Seed starting is a widespread indoor gardening activity this time of year. It can be a great way to satisfy your gardening desires while waiting for spring to happen, but not all seeds are the same in their startup requirements. If you’ve ever tried to start seeds from native plants, you’ve likely been met with a bit of surprise or even disappointment when the vibrant seedlings you expected did not emerge.
Nature's Built-in Winter Protection
Most, but not all, native perennials have seed stratification requirements, meaning there are steps you need to take to pre-treat the seeds to ensure germination. This can be especially puzzling for many when you think about the masses of plants out in nature that easily grow from seed each year. There is nothing special done to those seeds, yet I have columbine (Aquilegia canadensis) popping up all over my gardens each spring, and there are tons of rattlesnake master (Eryngium yuccifolium) seedlings under my mature plants each year.
This all goes back to that age-old dilemma for gardeners in which we try to make plants do the things we want in our garden spaces, but they just don't always seem to pay attention. While it can be very frustrating to plant seeds and see little or no return, this is also the stuff that makes gardening fun. It wouldn’t be such a rewarding pastime if there weren’t some kind of challenge, right?

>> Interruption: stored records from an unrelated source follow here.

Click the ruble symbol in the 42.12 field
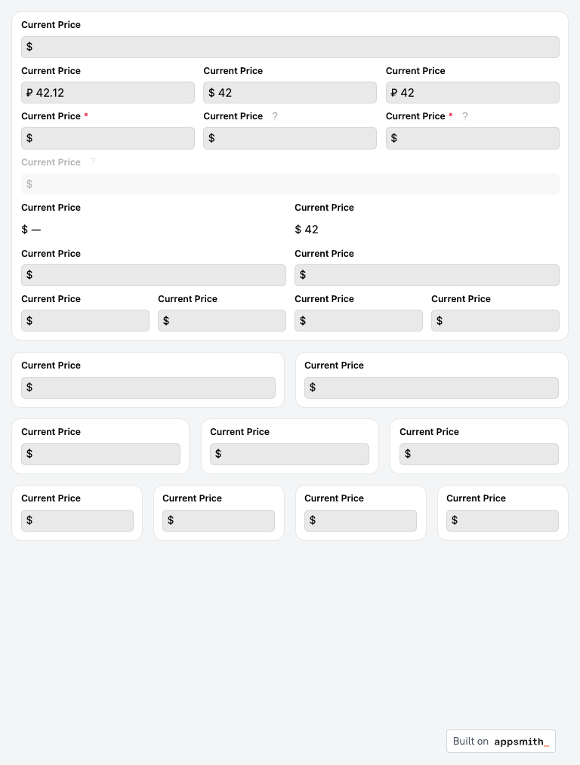The image size is (580, 765). point(29,93)
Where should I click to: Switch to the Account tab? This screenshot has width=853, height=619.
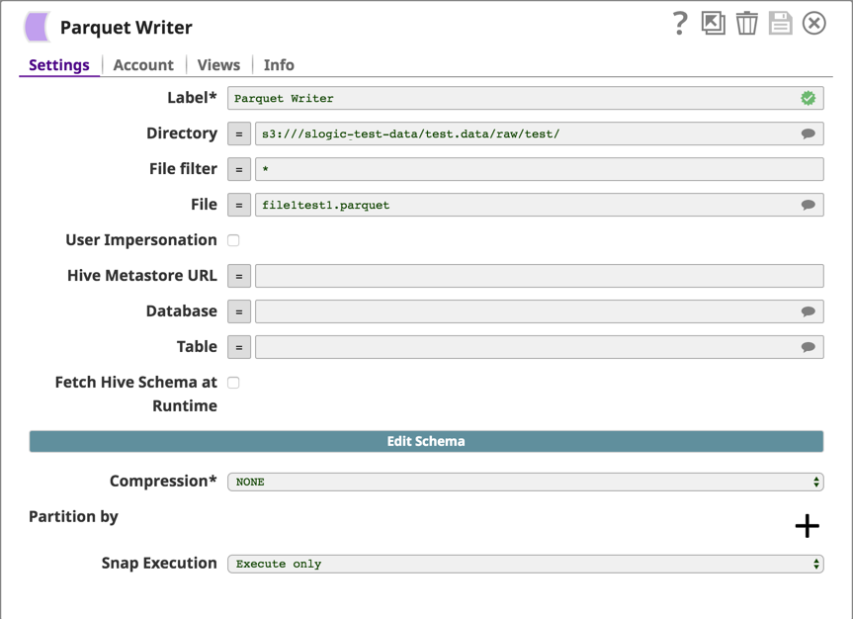tap(143, 65)
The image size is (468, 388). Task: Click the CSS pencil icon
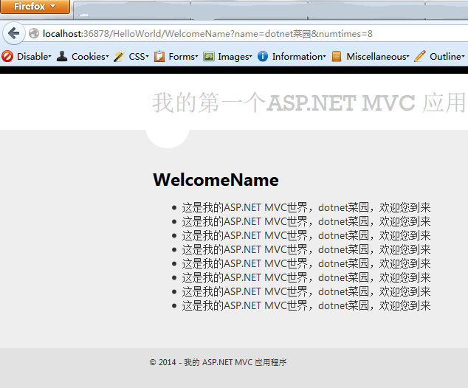pos(119,56)
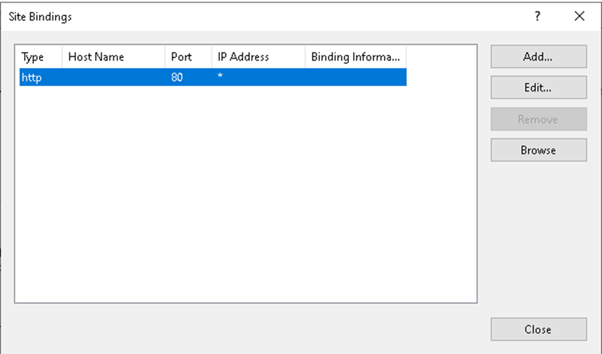Click port value 80 in the binding row
Image resolution: width=602 pixels, height=354 pixels.
(x=177, y=78)
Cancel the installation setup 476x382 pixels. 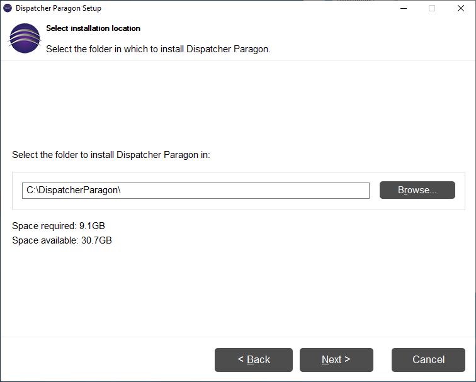(x=428, y=360)
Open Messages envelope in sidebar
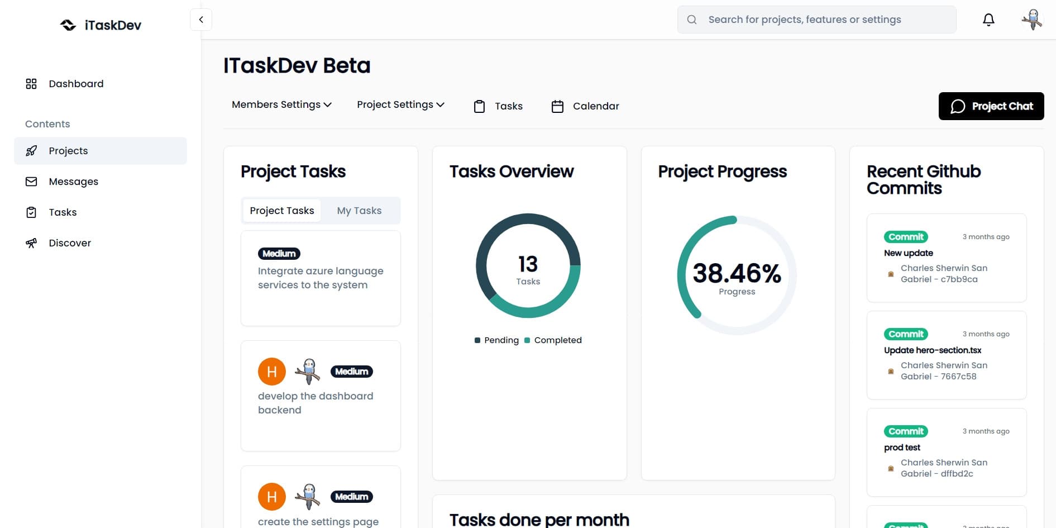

I’ve found it fascinating to test and observe the results of cold stratification. To me, all of this is simply a science experiment with varying factors we can manipulate to get the intended results. So, it helps to understand the basic biology behind the process before attempting any experiment.
How to Stratify Seeds Yourself
Essentially, seed stratification practices are designed to mimic natural conditions in winter. In most cases, simple cold stratification is required for a period of 30-60 days. This can be accomplished in a controlled environment, such as a refrigerator, or as simply as storing seeds in an unheated garden shed or outdoors over our colder months.
This mechanism has evolved in nature to prevent germination at the wrong time of year. When my rattlesnake plants drop their mature seeds in fall, it is critical that germination is delayed because the tender new seedlings would certainly be killed by frost and the consistent cold during winter months. With a built-in thermometer of sorts, the rattlesnake master seeds are programmed to await cold exposure before they sprout, which perfectly times the emergence of new seedlings with warmer spring weather.
Along with the exposure to cold, many seeds also require moisture to ensure good germination later. This is certainly a requirement in a refrigerator or other artificial settings because seeds can dry out, killing the embryo inside. In nature, our winters are filled with moisture, and seeds laying at or near the soil surface are constantly exposed to rain, sleet, snow, and other naturally occurring moisture.
However, natural conditions are not always perfect for stratification, and that’s why plants typically produce lots of seeds. Much of the seed production is expected to fail and that’s okay in nature when there is a thriving population of plants. The smaller fraction that succeeds in growing will be enough to perpetuate the species.
However, when you plant a flat of seeds expecting 100 seedlings to emerge, it's not ok to have 20% germination. So, we need to take extra steps with native seed to be sure maximum germination is achieved and to make our efforts worthwhile. In essence, we need to create the perfect winter conditions, which stay below 40 degrees for the required cold period while seed moisture is consistently maintained.
Additional Seed Dormancy Tricks
Some seeds have additional requirements beyond cold, moist stratification, and this is where things get interesting. Another part of the natural process of seed dormancy and germination is the breakdown of the seed coat or the protective outer layers of a seed. This protective layer naturally breaks down over time in nature, but we often need to give it some help in cultivation.
The process of breaking down the seed coat is referred to as scarification. It can be accomplished in a variety of ways, from knicking with a knife or rubbing it with abrasive materials, like sandpaper, to exposing the seed to boiling hot water.
If you’ve struggled with this in the past, perhaps the best recommendation is to leave it all to nature. Any seeds that require cold stratification work wonderfully when directly seeded in the fall and left to Mother Nature over winter. In spring, you should be pleasantly surprised with a bed of thriving seedlings.
Photo Caption: This seed pod contains up to 200 native milkweed seeds that require exposure to cold conditions, called cold stratification, before germinating.